All that is wanted is a word-for-word copy of the line with "This screenshot has height=111, width=167." and every line after it in the data below.

*Entries supplied:*
■ ■ ■ ■ ■ ■ ■

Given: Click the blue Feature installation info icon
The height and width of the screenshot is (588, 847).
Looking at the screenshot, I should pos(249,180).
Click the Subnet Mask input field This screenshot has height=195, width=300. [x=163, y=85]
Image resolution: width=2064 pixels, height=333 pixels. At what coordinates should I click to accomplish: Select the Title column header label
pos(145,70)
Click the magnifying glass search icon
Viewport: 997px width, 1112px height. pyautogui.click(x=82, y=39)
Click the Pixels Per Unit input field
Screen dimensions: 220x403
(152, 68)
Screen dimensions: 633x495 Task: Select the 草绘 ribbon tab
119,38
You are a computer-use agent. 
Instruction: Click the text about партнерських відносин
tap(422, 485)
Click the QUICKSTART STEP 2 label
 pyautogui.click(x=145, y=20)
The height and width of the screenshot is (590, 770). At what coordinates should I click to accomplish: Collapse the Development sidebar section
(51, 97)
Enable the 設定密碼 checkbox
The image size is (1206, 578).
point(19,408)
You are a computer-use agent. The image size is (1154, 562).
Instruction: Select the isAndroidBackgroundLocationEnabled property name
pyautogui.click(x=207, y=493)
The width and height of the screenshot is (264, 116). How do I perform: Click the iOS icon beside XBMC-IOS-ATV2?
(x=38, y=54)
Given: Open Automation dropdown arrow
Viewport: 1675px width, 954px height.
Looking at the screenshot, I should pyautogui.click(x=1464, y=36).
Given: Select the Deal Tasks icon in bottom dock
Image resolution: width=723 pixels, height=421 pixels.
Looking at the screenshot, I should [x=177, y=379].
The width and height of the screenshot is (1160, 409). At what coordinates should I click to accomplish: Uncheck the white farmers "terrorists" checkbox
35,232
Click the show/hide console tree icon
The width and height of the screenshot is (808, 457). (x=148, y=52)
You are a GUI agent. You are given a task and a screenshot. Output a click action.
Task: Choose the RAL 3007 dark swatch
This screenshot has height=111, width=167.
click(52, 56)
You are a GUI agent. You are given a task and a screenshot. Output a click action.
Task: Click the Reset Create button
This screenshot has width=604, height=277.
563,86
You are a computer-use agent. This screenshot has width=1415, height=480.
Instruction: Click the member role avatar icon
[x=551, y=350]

■ ■ ■ ■ ■ ■ ■

*Output for this task:*
This screenshot has height=111, width=167.
click(52, 56)
You are a GUI agent. You are given a task and a screenshot. Output a click action.
Task: Click the Reset Create button
This screenshot has width=604, height=277.
563,86
You are a computer-use agent. This screenshot has width=1415, height=480.
Instruction: Click the member role avatar icon
[x=551, y=350]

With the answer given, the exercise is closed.